*AVAILABLE DATA*:
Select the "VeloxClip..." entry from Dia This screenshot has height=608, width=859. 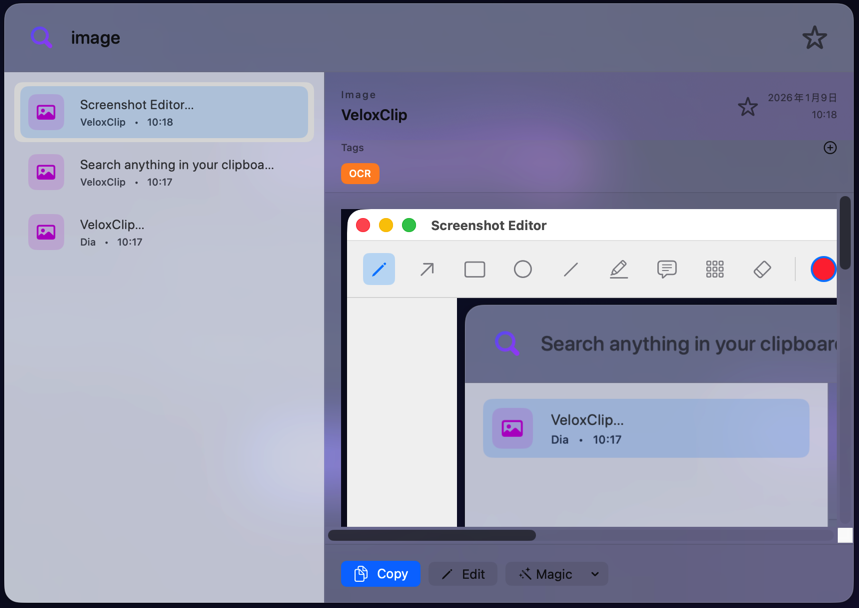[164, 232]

---

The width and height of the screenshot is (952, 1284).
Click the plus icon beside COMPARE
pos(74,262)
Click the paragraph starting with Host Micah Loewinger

*WHAT TO PRODUCE*: Looking at the records above, return exactly the lines from the line with "Click the plus icon beside COMPARE" to the line with "Click the paragraph", both ends included.

*RESULT OF THIS EXERCISE*:
Click the plus icon beside COMPARE
pos(74,262)
Click the paragraph starting with Host Micah Loewinger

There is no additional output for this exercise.